Pese a estas reivindicaciones, su plan de gobierno, los nombres de los cercanos y las acciones más inmediatas contrastan con frecuencia con lo que se cree que habrían hecho muchos de sus predecesores y compañeros de batallas y sus críticos han querido leer en todo esto una traición a su electorado.
No obstante, la mayoría parece entender como lógico que el López Obrador que llegó a la presidencia en 2018 sea muy diferente al que lo intentó en 2006.

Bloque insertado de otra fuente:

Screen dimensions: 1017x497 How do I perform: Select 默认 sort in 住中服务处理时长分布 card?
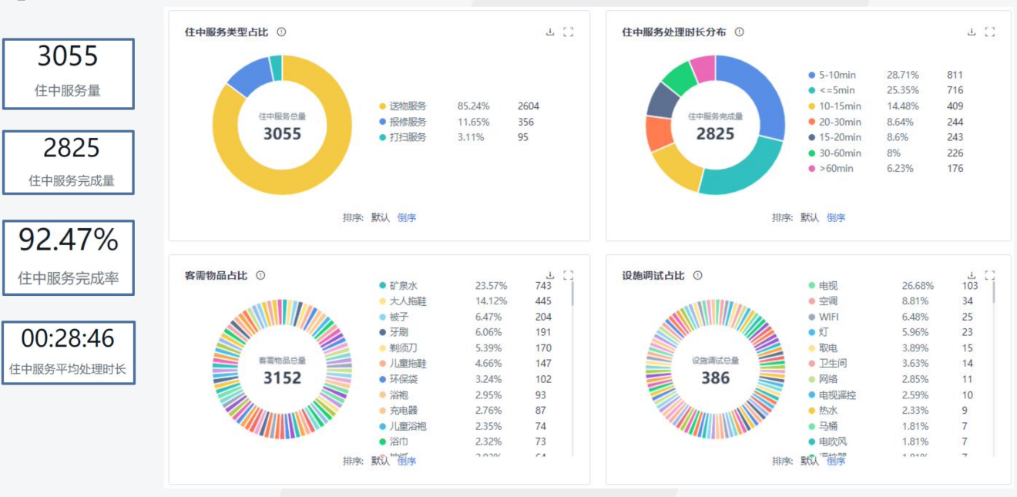point(810,218)
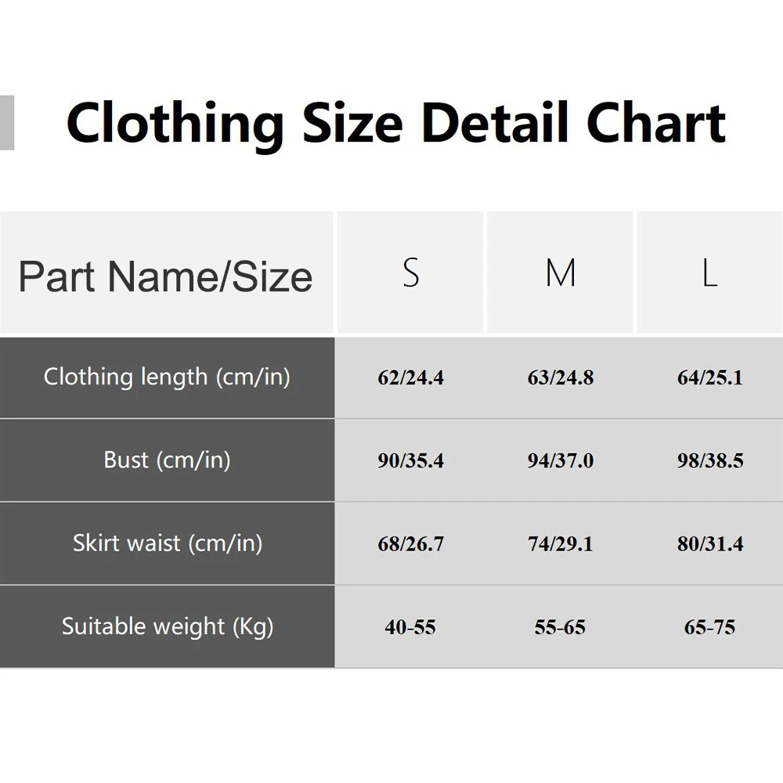
Task: Select the 98/38.5 bust measurement
Action: [709, 461]
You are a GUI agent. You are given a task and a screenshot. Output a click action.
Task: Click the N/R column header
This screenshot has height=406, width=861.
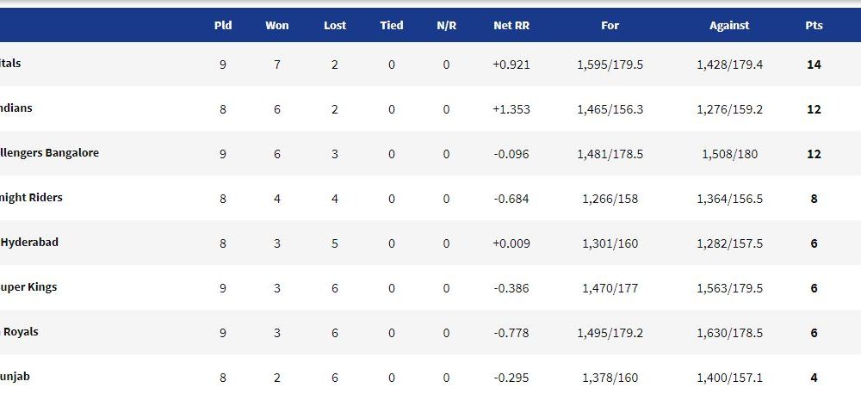(x=446, y=25)
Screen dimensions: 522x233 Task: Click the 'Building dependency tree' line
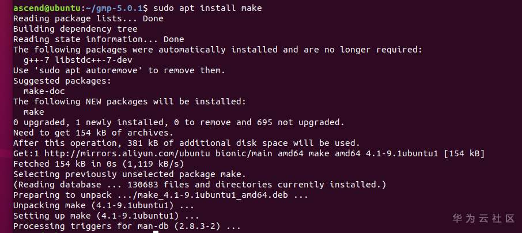coord(75,29)
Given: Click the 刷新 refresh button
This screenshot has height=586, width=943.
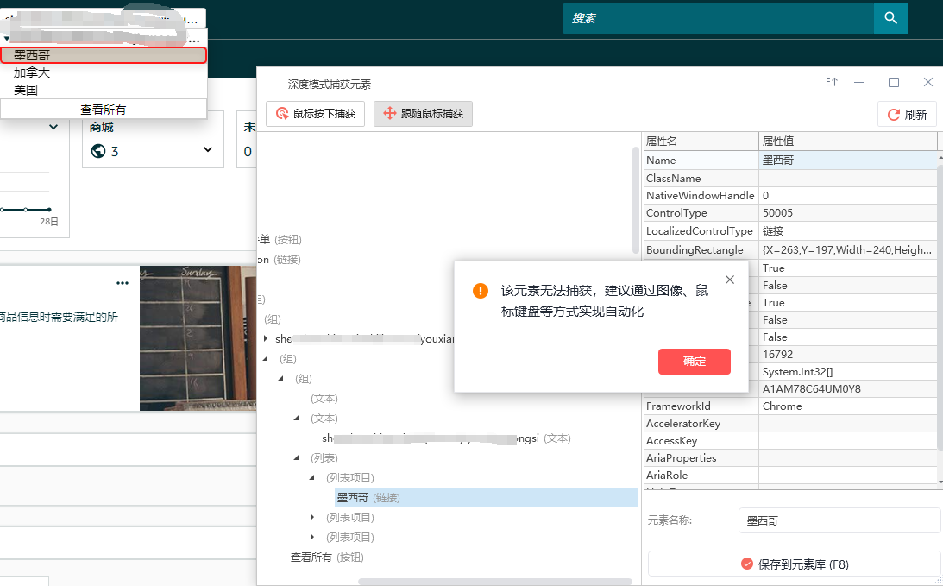Looking at the screenshot, I should point(907,115).
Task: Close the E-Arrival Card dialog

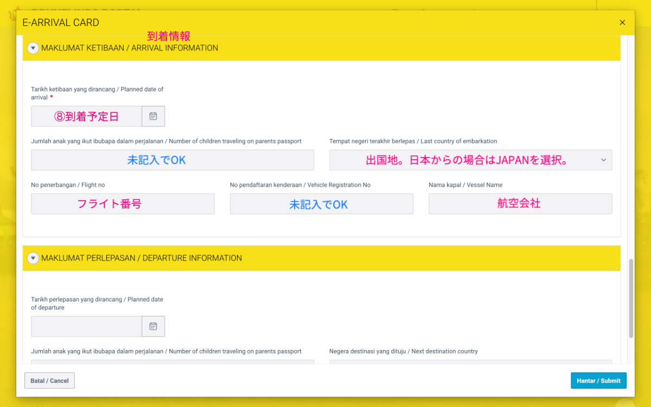Action: 622,22
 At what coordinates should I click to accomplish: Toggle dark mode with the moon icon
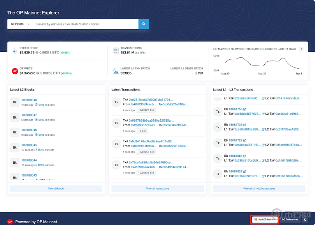click(306, 220)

A la urgencia por modificar la política económica que ya teníamos hace doce años, hoy sumamos la emergencia en seguridad, pues 200 mil muertos y 25 mil desaparecidos después, este país necesitas sacar de su lenguaje cotidiano palabras como “guerra” y “ejecuciones”, por “seguridad” y “pacificación”.
Las promesas de bajar los precios combustibles que proliferaban en 2012 hoy sólo alcanzan para prometer no encarecerlos más, y se apela a la paciencia porque debido a la Reforma Energética que dejó en manos del mercado el establecimiento del precio, ya no es posible que el presidente pueda incidir en ellos más que fortaleciendo al sector público en la competencia.
Las distancias con aliados y adversarios se han modificado también. El zapatismo que le dio el beneficio de la duda a Vicente Fox, hoy se lo niega a López Obrador; mientras que en su crisis de credibilidad y financiera el otrora duopolio televisivo abre espacios a periodistas y contenidos que en otro momento hubieran vetado.
El cambio de realidad obliga pues a otras estrategias, a incorporar otros perfiles, y a tener gentilezas políticas que quizá el propio López Obrador hubiera considerado signos de claudicación en otros tiempos.
La necesidad obliga, pues aunque se tenga el poder gubernamental existen otros tantos poderes fácticos que no ven con buenos ojos la victoria de Andrés Manuel ni la amenaza de perder sus privilegios.
Es evidente que como advirtió Juan Carlos Monedero López Obrador ha ganado el gobierno pero no el poder, y el tabasqueño parece ser el primero en comprenderlo. Así lo demuestra el actuar hasta hoy, y en particular ese 8 de agosto, cuando lejos de celebrar la entrega de la constancia de presidente electo como la culminación del esfuerzo, se tuvo la actitud de quien sabe que se está al inicio del reto.